In the XP and Win2K days, yes, Microsoft's security was a joke and it
deserved to be mocked.  It has not been that way for several years now.

> After 20 odd years while there has been advances in cryptography and
> GUIs there has been an almost zero growth in take up.

Considered reading any of the available peer-reviewed papers that have
explored why this is the case?

> But we have to face the fact that Microsoft has a hold on hard drive
> manufacturers - in that they are all sold with a version of "Windows"
> on them.

No, Microsoft doesn't.  Walk into a Best Buy, a Fry's Electronics, or
whatever store you choose, and it's *easy* to find hard drives that
aren't pre-loaded with Windows.

> GNUpg would have a great future if the developers had greater
> vision.

Then fork the source code and code up your own vision.

> The use of gpg will die out because we are ALL getting a bit long in
> the tooth.

So what?

If a new email cryptography standard comes out that's significantly
better than GnuPG, do you think Werner is going to sit around drinking
Tanqueray straight out of the bottle because nobody's using GnuPG
anymore?  I don't.  I think he'll cheerfully send GnuPG off into
maintenance, applaud the new standard, and volunteer to help with a free
implementation of the new standard.

If GnuPG dies out because nobody cares about privacy, I'm not going to
mourn the loss of GnuPG.  I'm going to mourn how nobody cares about
privacy any more.

GnuPG is useful and good only to the extent that it is a useful and good
thing for human beings.  *People* are the important thing.  The authors
hope GnuPG will help people.  But, by itself, GnuPG is ... really rather

When (not if) GnuPG dies out, the only question will be, "is this on
balance good for people?"  If so, then let's be thankful GnuPG existed,
celebrate its passing, and cheerfully move on.

> Perhaps when we are all in our 90's we will say "Oh gpg was a good
> idea, pity it did not catch on."

The good ideas in computer science are overwhelmingly rejected.  The
ones that endure are usually really bad ones.  Compare the Intel 80x86
architecture against *any* of its competitors, for instance.  x86
Assembler makes me bleed through my eyeballs and beg for the sweet sweet
release of death.  It isn't MIPS or PA-RISC or PowerPC or any of the
literally *dozens* of superior architectures I've worked with over the
years.  And yet, x86 won in the marketplace.
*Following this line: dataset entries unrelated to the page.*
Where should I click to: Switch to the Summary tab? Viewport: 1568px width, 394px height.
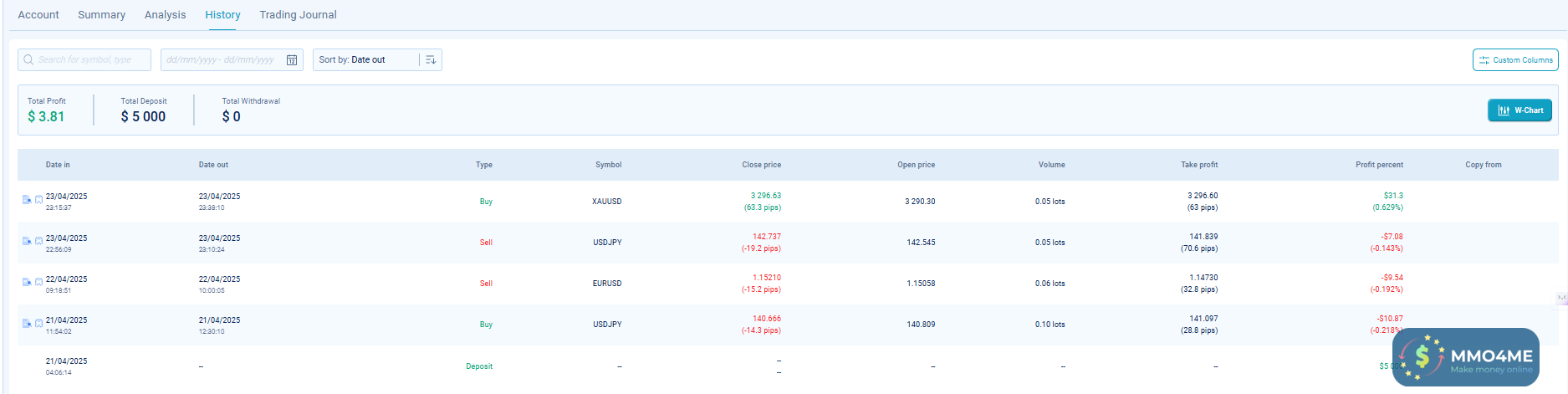pos(101,15)
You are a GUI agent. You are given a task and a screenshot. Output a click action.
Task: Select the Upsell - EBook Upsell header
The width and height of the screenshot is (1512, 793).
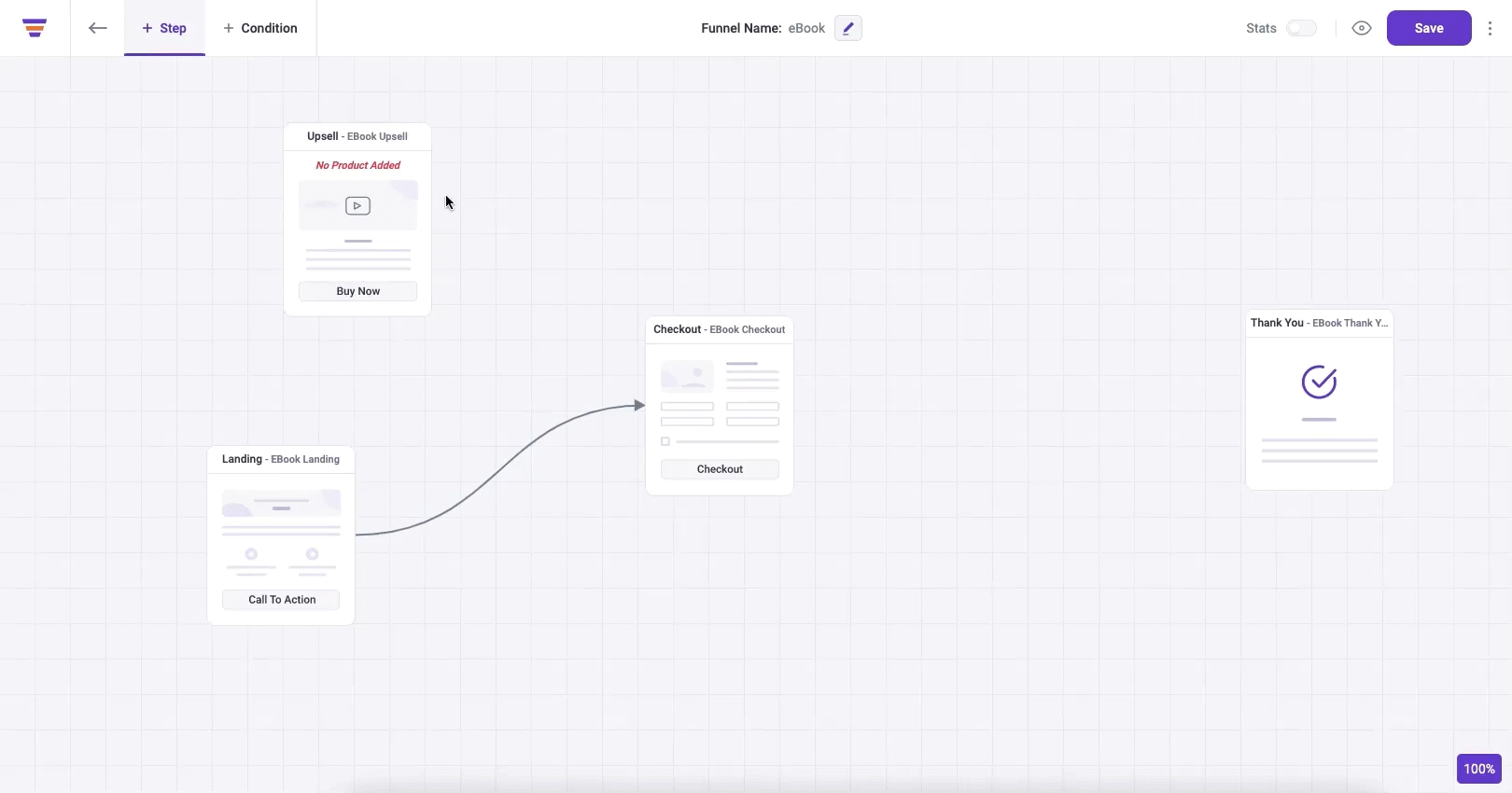(357, 136)
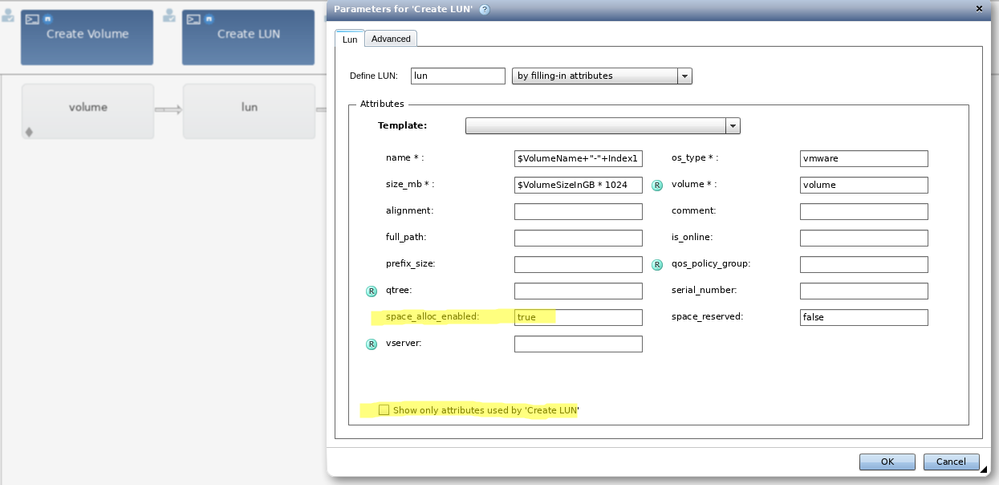Click the R icon next to volume field

coord(658,185)
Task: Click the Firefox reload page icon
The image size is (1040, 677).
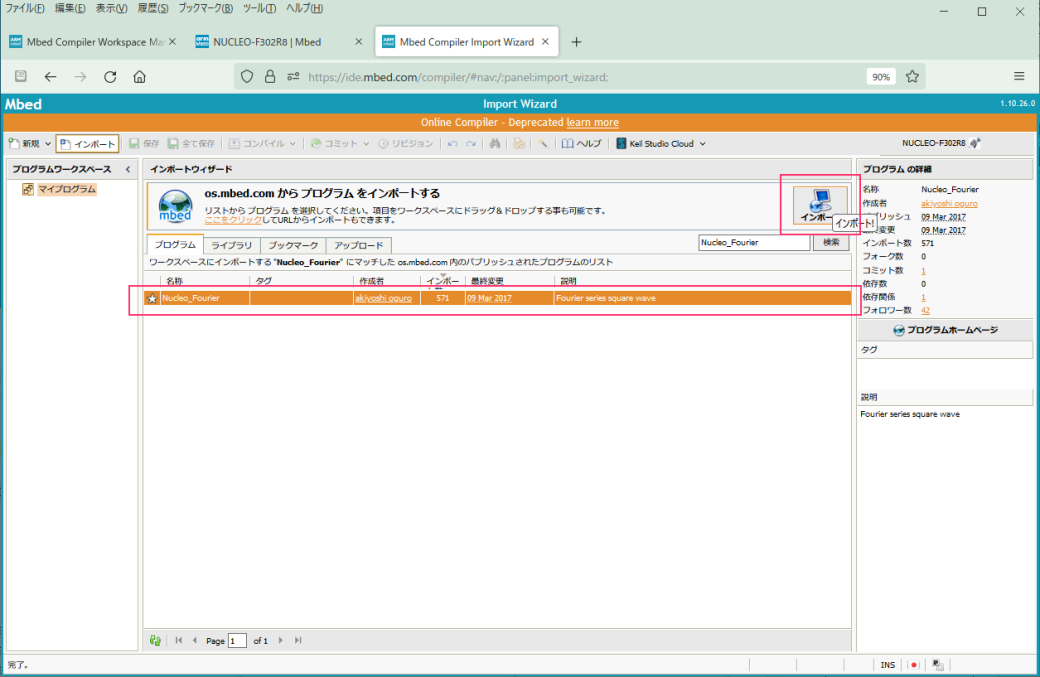Action: [110, 76]
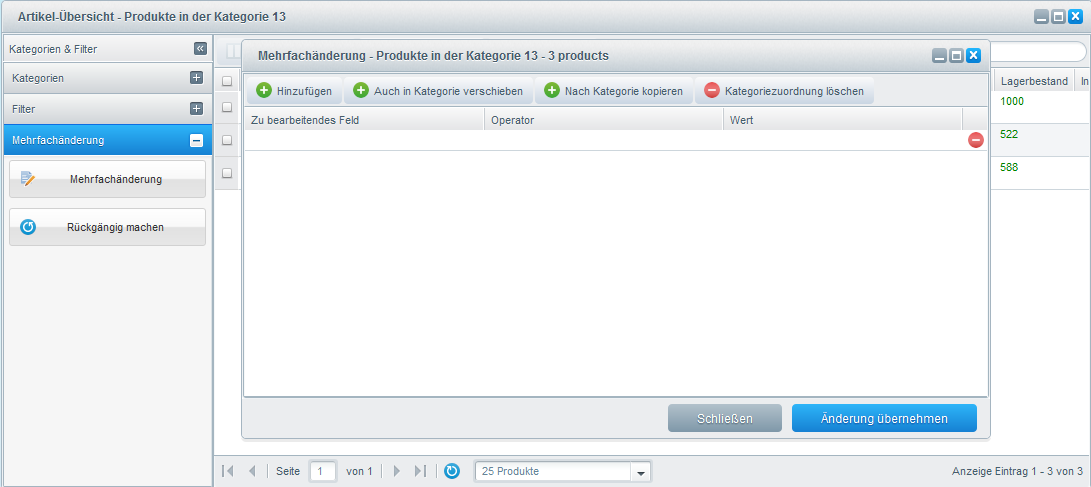Jump to last page in pagination
The image size is (1091, 487).
click(420, 471)
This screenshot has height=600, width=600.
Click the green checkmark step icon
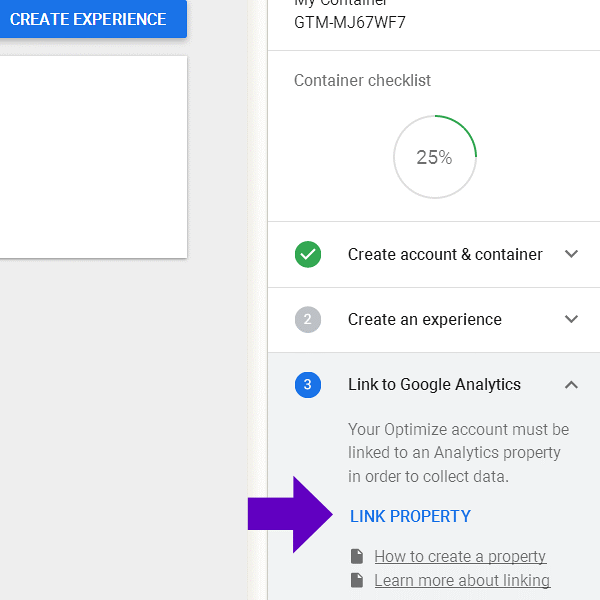pos(308,254)

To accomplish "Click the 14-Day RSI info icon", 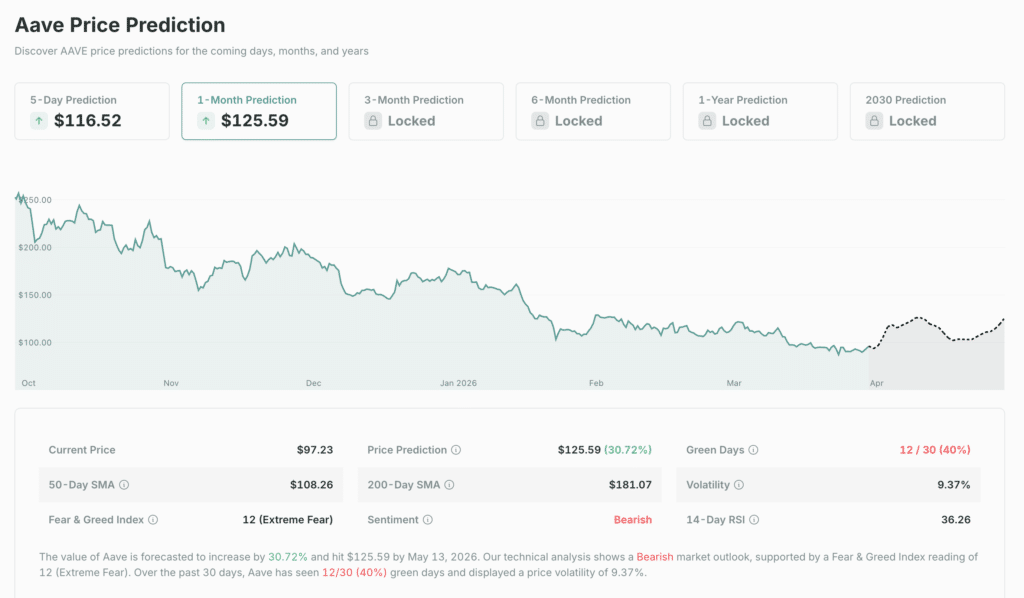I will click(753, 520).
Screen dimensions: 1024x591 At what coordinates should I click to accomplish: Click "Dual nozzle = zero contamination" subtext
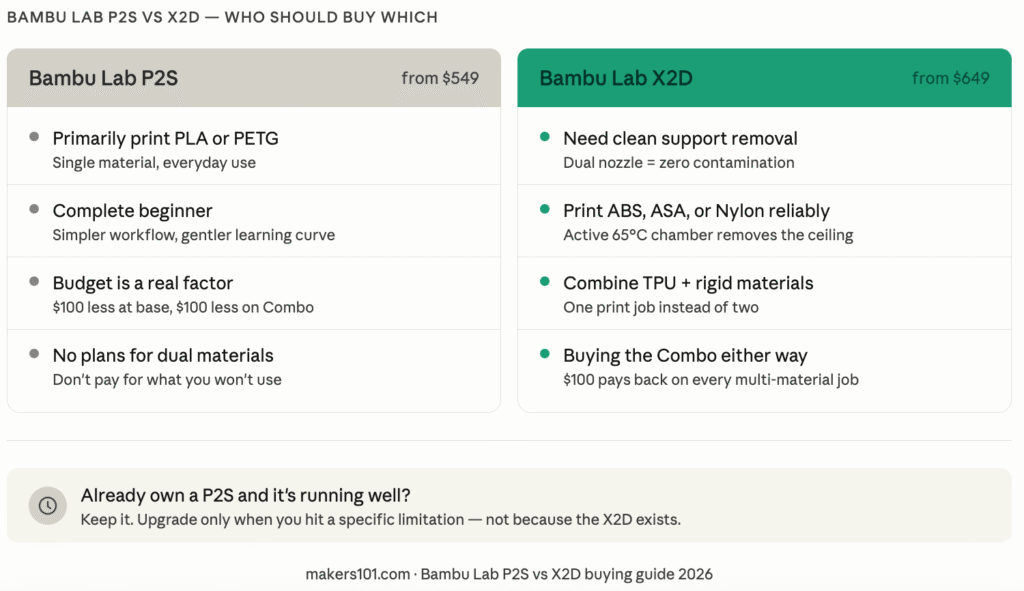678,163
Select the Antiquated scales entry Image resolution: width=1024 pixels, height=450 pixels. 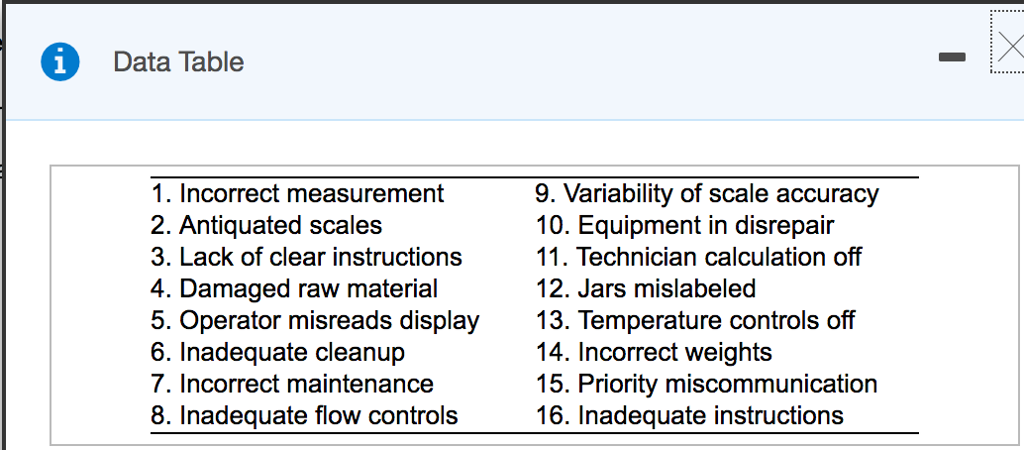[266, 225]
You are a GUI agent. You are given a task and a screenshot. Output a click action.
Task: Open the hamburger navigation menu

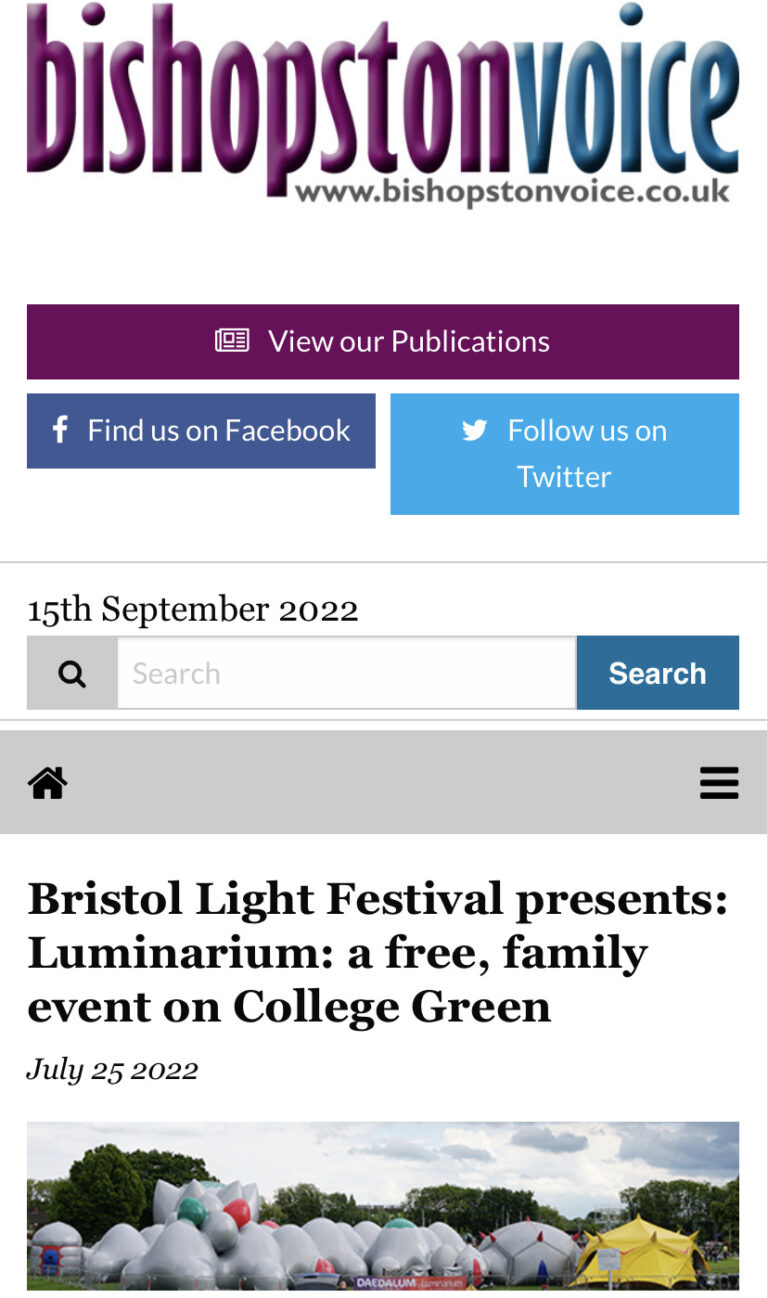click(x=719, y=783)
I think everyone on this list who has more than ten or so years of
experience in the industry will have their own tales of technological
woe.  Good technologies get rejected, and then ten years later they get
rediscovered and renewed.

Look at VMS and UNIX.  UNIX won the server wars of the '80s and early
'90s and completely crushed VMS... up until VMS came back as Windows NT.
 Now, VMS has won the desktop, where UNIX is completely dead... except
for how UNIX got re-resurrected a few years ago as OS X, and as the Mac
desktop it's making a strong showing.  Good technologies rarely win, but
they almost always get re-adopted later.  It's a cycle.  :)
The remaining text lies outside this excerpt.